# Given entries
════
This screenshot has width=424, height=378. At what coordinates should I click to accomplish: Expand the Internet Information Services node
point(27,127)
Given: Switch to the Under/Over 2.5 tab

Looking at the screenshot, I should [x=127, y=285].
════
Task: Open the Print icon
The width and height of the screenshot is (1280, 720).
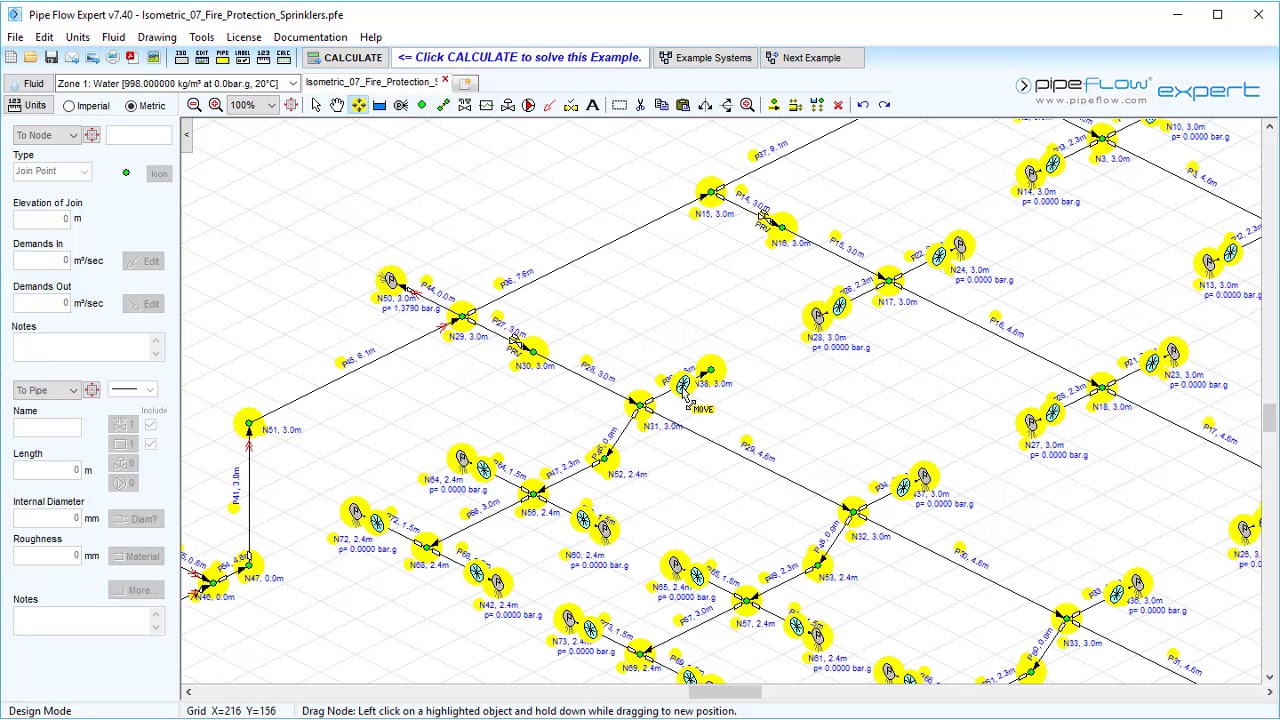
════
# What you have to do
Write out only the lines that run from the line containing "Task: Open the Print icon" through the line containing "The width and", both included, exactly as they appear above.

# Answer to the exercise
Task: Open the Print icon
The width and height of the screenshot is (1280, 720).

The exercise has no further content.